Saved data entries
==================================================
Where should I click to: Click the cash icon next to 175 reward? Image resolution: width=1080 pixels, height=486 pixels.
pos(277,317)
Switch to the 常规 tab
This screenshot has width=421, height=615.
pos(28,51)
==================================================
**Exercise**
Transcribe all of the entries without alteration.

**Your solution**
Where should I click to: Click the cash icon next to 175 reward? Image resolution: width=1080 pixels, height=486 pixels.
pos(277,317)
Switch to the 常规 tab
This screenshot has width=421, height=615.
pos(28,51)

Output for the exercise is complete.